If you want to take a non-formulary medication, the plan refuses to cover it, and you cannot afford it out of pocket, you can always ask your local doctor’s office for some medication samples. Keep in mind that, if you receive these medication samples because you requested them, you’re taking them at your own risk. However, they may be available at the doctor’s office. Ask your doctor’s office for medication samples.

Before accepting those med samples, it may be a good idea to ask your doctor about the medication itself, whether or not it would be a good fit, and so on. The reason? Med samples are small amounts of actual medications. Just as a bottle of pills can provide some serious side effects, so can medication samples. And so, it couldn’t hurt to ask the doctor if the sample you want to take is safe and effective for you. After all, your health is your life.

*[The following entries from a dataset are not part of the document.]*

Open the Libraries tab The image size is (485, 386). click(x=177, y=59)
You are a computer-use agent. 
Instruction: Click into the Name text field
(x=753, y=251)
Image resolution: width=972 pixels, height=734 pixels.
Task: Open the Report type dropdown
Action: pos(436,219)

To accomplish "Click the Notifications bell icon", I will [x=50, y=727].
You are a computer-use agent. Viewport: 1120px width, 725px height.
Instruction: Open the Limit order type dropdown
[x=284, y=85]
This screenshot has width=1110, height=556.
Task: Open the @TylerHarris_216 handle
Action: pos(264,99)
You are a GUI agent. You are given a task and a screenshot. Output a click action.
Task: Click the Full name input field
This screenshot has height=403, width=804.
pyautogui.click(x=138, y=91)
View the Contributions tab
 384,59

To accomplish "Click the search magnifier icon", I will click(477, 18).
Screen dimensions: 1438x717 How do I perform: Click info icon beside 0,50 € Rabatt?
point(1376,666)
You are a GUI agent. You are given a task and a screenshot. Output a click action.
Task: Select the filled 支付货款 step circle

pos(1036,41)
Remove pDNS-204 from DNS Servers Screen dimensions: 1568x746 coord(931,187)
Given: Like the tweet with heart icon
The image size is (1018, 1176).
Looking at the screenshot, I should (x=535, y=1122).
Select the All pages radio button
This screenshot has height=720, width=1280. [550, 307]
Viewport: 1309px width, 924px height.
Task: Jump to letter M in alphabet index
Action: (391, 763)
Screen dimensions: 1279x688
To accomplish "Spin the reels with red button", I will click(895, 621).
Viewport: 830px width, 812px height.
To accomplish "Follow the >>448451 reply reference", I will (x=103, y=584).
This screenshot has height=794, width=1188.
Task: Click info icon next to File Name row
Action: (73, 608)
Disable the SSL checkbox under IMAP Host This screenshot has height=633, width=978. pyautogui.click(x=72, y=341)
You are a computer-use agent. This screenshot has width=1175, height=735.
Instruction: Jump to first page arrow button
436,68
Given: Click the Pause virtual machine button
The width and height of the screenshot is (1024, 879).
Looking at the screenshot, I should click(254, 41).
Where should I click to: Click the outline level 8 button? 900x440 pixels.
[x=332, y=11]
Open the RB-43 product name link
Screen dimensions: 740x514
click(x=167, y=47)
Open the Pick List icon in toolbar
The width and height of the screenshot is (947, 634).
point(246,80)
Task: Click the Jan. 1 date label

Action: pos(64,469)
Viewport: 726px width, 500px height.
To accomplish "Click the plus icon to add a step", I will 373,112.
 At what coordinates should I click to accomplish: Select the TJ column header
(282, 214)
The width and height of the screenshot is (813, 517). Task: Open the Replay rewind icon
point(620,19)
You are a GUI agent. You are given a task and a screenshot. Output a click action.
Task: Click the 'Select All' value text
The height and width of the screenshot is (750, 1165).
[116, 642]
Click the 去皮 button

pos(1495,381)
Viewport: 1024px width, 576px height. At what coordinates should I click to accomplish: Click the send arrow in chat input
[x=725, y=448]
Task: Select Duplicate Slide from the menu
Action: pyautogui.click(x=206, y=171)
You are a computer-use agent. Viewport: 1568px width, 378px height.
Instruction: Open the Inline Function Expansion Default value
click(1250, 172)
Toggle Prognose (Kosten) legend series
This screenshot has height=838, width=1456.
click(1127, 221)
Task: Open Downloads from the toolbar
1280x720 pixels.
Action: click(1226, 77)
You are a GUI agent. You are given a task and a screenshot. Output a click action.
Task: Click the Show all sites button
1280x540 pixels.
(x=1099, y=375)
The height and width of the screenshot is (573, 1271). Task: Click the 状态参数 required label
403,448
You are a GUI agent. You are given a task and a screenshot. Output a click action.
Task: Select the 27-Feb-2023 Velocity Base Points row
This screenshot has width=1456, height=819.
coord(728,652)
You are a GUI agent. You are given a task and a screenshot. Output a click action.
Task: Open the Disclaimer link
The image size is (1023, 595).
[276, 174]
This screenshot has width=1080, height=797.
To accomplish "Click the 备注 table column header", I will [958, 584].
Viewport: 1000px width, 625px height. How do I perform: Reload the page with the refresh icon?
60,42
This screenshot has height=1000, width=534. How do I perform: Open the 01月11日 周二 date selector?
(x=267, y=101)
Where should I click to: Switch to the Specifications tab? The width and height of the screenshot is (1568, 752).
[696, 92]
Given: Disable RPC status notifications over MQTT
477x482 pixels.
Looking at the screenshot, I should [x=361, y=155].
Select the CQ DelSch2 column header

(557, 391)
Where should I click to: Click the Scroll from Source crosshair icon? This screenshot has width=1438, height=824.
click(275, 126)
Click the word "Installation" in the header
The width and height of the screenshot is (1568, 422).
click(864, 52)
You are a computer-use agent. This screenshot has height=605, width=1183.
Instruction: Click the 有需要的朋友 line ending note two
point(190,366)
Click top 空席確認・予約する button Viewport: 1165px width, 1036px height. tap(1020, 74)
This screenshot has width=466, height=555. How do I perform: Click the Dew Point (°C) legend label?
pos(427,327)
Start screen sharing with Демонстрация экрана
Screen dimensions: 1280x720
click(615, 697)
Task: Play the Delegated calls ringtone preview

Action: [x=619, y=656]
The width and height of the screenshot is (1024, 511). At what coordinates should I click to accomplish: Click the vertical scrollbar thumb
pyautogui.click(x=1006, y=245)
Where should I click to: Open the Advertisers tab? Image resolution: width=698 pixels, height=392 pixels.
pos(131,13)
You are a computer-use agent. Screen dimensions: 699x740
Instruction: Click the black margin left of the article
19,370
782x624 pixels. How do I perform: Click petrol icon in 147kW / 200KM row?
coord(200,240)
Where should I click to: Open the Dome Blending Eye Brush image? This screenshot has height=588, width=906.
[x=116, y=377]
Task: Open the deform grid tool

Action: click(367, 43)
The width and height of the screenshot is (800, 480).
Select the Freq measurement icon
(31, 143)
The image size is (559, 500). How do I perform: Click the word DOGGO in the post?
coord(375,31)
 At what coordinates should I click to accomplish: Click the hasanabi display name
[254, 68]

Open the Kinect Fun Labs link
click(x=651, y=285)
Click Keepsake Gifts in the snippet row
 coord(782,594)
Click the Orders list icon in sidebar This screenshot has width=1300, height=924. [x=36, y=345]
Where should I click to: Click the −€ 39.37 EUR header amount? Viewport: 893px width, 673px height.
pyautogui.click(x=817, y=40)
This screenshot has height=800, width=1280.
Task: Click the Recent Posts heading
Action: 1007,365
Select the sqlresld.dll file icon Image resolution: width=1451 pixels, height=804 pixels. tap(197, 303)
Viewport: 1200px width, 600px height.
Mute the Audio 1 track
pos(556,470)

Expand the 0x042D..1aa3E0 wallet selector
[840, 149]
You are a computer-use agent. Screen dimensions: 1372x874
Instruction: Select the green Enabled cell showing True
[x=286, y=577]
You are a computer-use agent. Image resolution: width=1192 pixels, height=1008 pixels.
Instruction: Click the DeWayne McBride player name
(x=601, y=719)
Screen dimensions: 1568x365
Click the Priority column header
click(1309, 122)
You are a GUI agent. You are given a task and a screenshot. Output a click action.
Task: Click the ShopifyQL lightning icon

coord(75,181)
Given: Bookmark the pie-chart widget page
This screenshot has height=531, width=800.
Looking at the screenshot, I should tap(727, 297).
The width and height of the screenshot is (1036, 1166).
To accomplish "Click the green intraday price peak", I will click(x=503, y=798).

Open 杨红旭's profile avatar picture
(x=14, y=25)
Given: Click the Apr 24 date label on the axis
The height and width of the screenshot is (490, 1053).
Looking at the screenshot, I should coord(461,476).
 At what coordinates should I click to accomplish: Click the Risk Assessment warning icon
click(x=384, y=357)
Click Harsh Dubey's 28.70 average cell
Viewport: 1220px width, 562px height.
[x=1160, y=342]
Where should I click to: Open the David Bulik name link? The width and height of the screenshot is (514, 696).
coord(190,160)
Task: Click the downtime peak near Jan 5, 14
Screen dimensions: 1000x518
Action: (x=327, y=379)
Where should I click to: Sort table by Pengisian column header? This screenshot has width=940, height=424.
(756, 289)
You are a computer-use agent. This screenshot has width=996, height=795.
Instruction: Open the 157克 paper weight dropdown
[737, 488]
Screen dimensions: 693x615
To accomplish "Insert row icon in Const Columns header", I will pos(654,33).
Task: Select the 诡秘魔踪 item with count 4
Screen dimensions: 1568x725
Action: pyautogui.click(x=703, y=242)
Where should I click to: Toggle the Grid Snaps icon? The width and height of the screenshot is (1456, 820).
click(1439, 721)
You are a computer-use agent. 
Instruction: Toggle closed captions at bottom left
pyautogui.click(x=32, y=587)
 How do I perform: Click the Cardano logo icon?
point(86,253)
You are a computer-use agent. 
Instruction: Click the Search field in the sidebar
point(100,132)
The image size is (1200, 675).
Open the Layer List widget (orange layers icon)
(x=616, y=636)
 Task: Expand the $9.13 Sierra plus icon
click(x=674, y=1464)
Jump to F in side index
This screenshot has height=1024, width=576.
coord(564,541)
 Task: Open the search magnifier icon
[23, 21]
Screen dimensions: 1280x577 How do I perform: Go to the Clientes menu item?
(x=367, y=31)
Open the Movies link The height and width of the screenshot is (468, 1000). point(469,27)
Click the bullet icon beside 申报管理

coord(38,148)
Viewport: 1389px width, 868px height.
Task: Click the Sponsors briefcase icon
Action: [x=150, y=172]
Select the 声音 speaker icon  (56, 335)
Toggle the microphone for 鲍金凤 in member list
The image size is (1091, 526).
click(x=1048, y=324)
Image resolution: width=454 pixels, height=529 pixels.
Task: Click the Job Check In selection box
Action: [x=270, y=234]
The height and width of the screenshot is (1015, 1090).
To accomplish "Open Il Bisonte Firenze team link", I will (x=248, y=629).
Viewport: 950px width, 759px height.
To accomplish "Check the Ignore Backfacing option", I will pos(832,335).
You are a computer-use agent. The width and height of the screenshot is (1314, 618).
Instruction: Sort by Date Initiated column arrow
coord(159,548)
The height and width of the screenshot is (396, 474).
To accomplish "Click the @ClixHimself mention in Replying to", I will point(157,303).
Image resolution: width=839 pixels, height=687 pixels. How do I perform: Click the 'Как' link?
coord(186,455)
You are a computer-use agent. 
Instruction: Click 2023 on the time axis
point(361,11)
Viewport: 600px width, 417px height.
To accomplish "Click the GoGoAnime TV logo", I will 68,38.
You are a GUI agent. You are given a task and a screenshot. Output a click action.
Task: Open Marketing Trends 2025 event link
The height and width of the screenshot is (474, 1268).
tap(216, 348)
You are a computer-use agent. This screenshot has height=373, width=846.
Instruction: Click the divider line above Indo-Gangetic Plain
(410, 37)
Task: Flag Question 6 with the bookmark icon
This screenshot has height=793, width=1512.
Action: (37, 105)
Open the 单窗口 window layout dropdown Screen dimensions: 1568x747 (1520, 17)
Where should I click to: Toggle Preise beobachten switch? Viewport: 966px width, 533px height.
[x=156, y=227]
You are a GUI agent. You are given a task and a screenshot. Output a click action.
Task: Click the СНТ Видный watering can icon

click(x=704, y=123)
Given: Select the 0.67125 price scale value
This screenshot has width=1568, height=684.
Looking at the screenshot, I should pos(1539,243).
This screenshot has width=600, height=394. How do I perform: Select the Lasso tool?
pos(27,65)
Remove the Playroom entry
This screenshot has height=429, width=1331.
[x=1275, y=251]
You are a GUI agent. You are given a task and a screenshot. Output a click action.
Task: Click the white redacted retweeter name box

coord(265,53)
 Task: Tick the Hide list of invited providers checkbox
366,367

making your hmo drug list work for you

HMO plans are crafted with affordability in mind; however, this may seemingly work against you, depending on the medication you want and/or need. And so, in these times, there are a few things at your disposal:

  1. Coverage Determinations — in the event that you cannot just go pick up the drug with a prescription, your doctor can always fill out a coverage determination to request that a particular drug, not on the list, can be covered. HMO plans decide on these requests on a case-by-case basis. What this means is that you can’t expect the plan to cover your medication, even if they approved the medication to be covered for someone else. And yet, there’s no harm in getting your doctor to see if you can be approved for it. Just visit with your primary care physician (PCP) or specialist and have them fill out a coverage determination and submit it to the insurance company for approval.
  2. Discount Programs — in the event that the plan still won’t approve the medication, but it is not CMS Excluded, there are Medicare discount programs such as GoodRx you can look into for help. “CMS Excluded” is a label used to show that a drug is not Medicare-approved. If the medication is CMS Excluded, then you’re expected to pay full price and are taking it at your own risk should you buy it. If the medication is merely non-formulary, then, while the plan may not cover it, you can still find Medicare discount programs that may help foot the bill. You can always talk to your doctor about Medicare discount programs and see what he or she can do to help.
  3. Reimbursement Requests — Additionally, you can always request that the HMO plan reimburse you for all or a portion of the cost. HMO plans allow for what is known as reimbursement requests. Any member is eligible to write the plan and request reimbursement for a particular medication, even if it is non-formulary.
  4. Doctoral Research — This last aid for those with HMO Drug Lists is not about an academic research program. However, it is about your primary care physician and specialists that are treating you. When it comes to your health, there may come a time when the PCP (primary care physician) or the specialist needs to research to come up with a more affordable medication that works for you. For example, you may be a patient who needs Eliquis or Xarelto but can’t afford the high sticker price of these medications. In that case, your doctor may need to identify Eliquis and Xarelto as blood thinners and find an alternative blood thinner that is still on the plan’s drug list. When it comes to blood thinners, there are others on HMO drug lists that may be approved and may be far more affordable and save you money.

In the midst of these options, the first thing to do is talk with your doctor. Your doctors are medical experts who will do their best to make sure you’re safe in taking a particular medication. You cannot trust that a drug works best for you because it works well for your neighbor or a friend. The reason? you have a different system than others and you may have allergies or other medical issues that make a proven medication all wrong for you. “One size” does not “fit all,” even in the pharmaceutical world.

But, if your doctor is willing to let you try an alternative, it could prove to save your life — and your wallet.

Even in the midst of a small HMO Drug List, you can still make your plan and the drug list work for you. When life throws you lemons, you can still make lemonade.